1, first find an online idiom website
2, view the structure of the Web page, define the regular style
Look at the label of the idiom to grasp what is the characteristics of the source, you can find to catch the idioms are in <a> tags, such as: <a href= "/cy0/93.html" > Anrupanshi </a>, the idiom is in fact a aiming text, Different idioms point to the link is different, in fact, "/cy0/93.html" in the number is different, so the regular formula matching two times the number on the line, the definition of regular reg = "<a href=\"/cy (\d+)/(\d+). Html\ "> (. *?) </a> ".
3, on the code bar
Copy Code code as follows:
#anthor Jiqunpeng
#time 20121124
Import Urllib
Import re
def gethtml (URL): #从URL中读取html内容
page = Urllib.urlopen (URL)
html = Page.read ()
Page.close ()
return HTML
def getdictionary (HTML): #匹配成语
Reg = "<a href=\"/cy (\d+)/(\d+). Html\ "> (. *?) </a> "
Diclist = Re.compile (reg).

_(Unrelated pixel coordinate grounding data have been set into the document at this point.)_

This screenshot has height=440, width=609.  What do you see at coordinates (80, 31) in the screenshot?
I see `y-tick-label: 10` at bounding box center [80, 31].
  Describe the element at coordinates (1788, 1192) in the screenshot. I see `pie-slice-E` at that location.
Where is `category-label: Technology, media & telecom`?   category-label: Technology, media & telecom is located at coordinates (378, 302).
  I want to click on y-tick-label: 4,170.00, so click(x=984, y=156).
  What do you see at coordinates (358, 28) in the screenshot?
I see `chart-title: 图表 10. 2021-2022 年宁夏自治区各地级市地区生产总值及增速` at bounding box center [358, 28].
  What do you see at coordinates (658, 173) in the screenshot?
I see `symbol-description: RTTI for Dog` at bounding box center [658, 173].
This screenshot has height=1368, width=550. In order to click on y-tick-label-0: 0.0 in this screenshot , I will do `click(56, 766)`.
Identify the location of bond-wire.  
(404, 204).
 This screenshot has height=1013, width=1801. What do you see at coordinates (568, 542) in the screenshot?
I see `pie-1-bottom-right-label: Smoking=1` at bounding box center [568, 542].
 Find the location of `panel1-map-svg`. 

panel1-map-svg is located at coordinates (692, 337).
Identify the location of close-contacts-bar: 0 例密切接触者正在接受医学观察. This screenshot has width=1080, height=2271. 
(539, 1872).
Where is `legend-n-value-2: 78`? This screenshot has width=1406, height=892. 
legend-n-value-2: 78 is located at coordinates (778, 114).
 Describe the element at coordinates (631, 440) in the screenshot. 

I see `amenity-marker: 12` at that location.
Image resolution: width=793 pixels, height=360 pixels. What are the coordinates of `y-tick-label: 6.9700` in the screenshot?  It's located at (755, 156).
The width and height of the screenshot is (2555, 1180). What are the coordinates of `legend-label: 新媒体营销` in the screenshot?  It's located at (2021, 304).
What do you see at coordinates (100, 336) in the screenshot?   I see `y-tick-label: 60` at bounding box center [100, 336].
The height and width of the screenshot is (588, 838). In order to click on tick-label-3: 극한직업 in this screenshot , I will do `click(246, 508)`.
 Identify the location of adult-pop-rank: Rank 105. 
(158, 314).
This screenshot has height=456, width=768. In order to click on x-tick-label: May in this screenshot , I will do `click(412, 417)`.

FindAll (HTML)
Return diclist
Def getitemsite (): #手工把每个字母开头的页面数统计下来
Itemsite = {} #申明为空字典
itemsite["A"] = 3
itemsite["B"] = 21
itemsite["C"] = 19
itemsite["D"] = 18
itemsite["E"] = 2
itemsite["F"] = 14
itemsite["G"] = 13
itemsite["H"] = 15
itemsite["J"] = 23
itemsite["K"] = 6
itemsite["L"] = 15
itemsite["M"] = 12
itemsite["N"] = 5
itemsite["O"] = 1
itemsite["P"] = 6
itemsite["Q"] = 16
itemsite["R"] = 8
itemsite["S"] = 26
itemsite["T"] = 12
itemsite["W"] = 13
itemsite["X"] = 16
itemsite["Y"] = 35
itemsite["A"] = 21
Return Itemsite
If __name__== "__main__":
Dicfile = open ("Dic.txt", "w+") #保存成语的文件
Domainsite = "http://chengyu.itlearner.com/list/"
Itemsite = Getitemsite ()
For key,values in Itemsite.items ():
For index in range (1,values+1):
Site = key + "_" +str (index) + ". html"
Dictionary = getdictionary (gethtml (Domainsite+site))
For DIC in Dictionary:
Dicfile.write (dic[2]+ "@ @CY \ n") #标记为成语, participle use
Print key+ ' alphabetical idiom crawl complete '
Dicfile.close ()
print ' All idioms crawl complete '
The idiom was saved in txt text, and a suffix tag was added.
Finally, note that the design of the regular expression may be clearly thought to be correct, is not matched, to note the white space characters, such as to resolve:
Copy Code code as follows:
<div class= "Avatar_name" >
<a href= "/u/kkun/" title= "Kkun" >kkun</a>
</div>
You can't see what the first and second lines of white space characters are, you can index = html.find (' Avatar_name '), html[4677:4677+100] See non-white-space characters.